Yavuz, savcılığın dosyada olan birkaç kişinin telefon trafiğine ilişkin bilgi istediğini ancak mahkemenin dosyada tanık olan kişilere yönelik böyle bir talebin olamayacağını anlattı.
‘SORUŞTURMA FAİLE YÖNELİK BİR ÇALIŞMA DEĞİL’
Soruşturmayı failin bulunmasına yönelik bir çalışma olarak değerlendirmediğini ifade eden Yavuz, “Eğer gerçekten failin bulunmasına yönelik bir irade söz konusu olursa bu durumda bu dediklerimizin derhal yapılması gerekiyor. 14 Aralık’ta teslim edilen bu raporun hala dikkate alınmıyor olması, İngilizcesinin isteniyor olması çok açık bir şekilde bizlerin ‘Bakın tanıklara ilişkin herhangi bir şey yapılamıyor, şüpheli olması lazım’ dememize rağmen hala şüpheli sıfatının alınmamış olması, belki de failin ortaya çıkması açısından ya da faile etkin soruşturmayı yürütülmemesidir” ifadelerini kullandı.

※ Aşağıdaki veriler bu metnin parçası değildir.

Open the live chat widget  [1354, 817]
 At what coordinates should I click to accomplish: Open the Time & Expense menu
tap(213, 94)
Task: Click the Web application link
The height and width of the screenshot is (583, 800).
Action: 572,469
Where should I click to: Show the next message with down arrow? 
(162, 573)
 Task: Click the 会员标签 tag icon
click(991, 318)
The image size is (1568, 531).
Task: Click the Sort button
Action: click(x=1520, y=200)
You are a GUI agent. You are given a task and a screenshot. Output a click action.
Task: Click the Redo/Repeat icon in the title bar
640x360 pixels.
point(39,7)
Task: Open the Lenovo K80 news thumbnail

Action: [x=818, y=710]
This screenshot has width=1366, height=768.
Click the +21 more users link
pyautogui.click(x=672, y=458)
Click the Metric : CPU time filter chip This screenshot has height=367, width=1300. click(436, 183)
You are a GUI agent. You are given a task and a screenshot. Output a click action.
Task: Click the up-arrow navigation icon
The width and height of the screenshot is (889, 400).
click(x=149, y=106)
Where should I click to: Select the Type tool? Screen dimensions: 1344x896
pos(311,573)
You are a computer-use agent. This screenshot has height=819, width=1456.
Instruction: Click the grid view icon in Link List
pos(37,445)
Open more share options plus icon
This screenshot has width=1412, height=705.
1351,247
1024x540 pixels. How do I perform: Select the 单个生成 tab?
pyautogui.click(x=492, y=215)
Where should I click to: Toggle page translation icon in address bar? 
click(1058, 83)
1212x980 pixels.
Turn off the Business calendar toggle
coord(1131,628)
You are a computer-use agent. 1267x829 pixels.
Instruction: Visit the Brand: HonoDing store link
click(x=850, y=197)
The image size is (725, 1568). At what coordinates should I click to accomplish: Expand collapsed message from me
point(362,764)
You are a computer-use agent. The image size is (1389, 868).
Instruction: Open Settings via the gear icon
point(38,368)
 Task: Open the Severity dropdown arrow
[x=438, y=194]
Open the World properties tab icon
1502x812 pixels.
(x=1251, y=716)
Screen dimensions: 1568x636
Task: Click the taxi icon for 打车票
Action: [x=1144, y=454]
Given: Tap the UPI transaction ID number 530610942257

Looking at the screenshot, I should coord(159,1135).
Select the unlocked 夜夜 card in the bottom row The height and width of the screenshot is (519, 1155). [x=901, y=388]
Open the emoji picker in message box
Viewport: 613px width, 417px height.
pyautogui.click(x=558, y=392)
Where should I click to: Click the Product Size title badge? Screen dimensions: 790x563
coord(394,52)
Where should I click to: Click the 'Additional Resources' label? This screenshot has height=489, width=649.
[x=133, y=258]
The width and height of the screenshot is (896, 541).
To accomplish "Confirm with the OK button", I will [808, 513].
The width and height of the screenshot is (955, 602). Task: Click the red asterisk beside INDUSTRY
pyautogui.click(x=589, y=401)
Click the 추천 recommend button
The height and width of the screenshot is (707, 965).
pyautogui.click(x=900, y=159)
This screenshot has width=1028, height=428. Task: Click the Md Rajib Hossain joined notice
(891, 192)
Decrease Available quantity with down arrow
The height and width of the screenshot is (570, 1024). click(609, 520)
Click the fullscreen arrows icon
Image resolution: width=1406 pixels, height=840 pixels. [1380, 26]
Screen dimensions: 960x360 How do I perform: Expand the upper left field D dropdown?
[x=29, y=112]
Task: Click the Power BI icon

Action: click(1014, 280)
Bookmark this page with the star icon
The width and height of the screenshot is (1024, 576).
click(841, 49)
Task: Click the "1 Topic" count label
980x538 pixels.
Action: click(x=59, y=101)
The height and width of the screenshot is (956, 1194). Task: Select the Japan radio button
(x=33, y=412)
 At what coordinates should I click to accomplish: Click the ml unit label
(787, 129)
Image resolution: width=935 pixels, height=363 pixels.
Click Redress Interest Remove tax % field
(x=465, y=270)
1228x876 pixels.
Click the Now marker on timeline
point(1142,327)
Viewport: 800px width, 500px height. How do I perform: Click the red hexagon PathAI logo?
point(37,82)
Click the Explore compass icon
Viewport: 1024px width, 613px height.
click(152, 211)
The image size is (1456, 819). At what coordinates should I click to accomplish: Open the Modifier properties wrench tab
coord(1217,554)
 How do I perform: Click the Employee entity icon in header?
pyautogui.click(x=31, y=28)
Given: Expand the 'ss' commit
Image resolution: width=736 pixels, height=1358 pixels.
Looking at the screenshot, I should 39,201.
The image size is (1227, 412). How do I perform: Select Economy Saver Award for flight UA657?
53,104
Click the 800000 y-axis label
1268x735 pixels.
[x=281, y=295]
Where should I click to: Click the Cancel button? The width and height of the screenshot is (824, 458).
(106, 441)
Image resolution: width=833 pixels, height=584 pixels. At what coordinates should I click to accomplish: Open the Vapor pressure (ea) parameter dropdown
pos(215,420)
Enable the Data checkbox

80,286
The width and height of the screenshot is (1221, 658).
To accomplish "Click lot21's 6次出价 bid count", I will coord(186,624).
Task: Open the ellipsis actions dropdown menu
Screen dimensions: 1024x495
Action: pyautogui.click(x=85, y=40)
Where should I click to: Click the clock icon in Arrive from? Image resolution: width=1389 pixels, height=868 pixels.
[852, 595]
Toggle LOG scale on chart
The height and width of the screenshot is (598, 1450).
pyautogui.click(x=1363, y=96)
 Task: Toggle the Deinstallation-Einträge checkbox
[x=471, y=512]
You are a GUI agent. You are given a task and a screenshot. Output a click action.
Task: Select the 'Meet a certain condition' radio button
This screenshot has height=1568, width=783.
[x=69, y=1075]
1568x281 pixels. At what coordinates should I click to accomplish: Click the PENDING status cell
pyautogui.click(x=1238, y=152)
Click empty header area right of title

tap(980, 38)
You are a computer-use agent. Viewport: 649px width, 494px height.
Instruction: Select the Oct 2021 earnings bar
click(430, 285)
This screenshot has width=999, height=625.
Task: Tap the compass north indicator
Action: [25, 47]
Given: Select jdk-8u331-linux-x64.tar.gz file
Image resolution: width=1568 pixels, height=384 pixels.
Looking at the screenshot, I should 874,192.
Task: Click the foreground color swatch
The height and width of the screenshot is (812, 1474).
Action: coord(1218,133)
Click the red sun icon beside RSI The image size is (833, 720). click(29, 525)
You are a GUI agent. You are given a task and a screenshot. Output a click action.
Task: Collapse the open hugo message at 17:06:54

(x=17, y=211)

‘CEZASIZLIK HALİYLE KARŞI KARŞIYAYIZ’
Bundan sonra Baronun ne yapacağına dair bir soruya, Baro Başkanı Aydın, dosyaya ne kadar bilgi ve delil sunulursa sunulsun, soruşturma makamı, kamu otoriteleri bu konuda ilerlemek istemiyorlarsa, bir cezasızlık hali kamu otoritesinin işine geliyorsa bu soruşturmada ilerleme sağlanamayacağının yanıtını verdi. Cezasızlık meselesi konusunda Türkiye’de cezasızlığın çok sayıda örneği olduğunu hatırlatan Aydın şöyle konuştu: “Bu davada da şu anda böyle bir tehdit ve tehlike var. Yani bir cezasızlık haliyle karşı karşıyayız. Şu anda Tahir Bey’in yıllarca mücadelesini sürdürdüğü cezasızlık politikasına kurban edilme gibi bir niyet var. Bu konuda bir zaman aralığından bahsetmek mümkün değildir.”
Soruşturma makamının bu rapor üzerine ne yapacağını bir süre daha gözlemleyeceklerini kaydeden Aydın, bir sonuç elde edememe durumunda, Anayasa Mahkemesi, Avrupa İnsan Hakları Mahkemesine başvuru yapacaklarını sözlerine ekledi.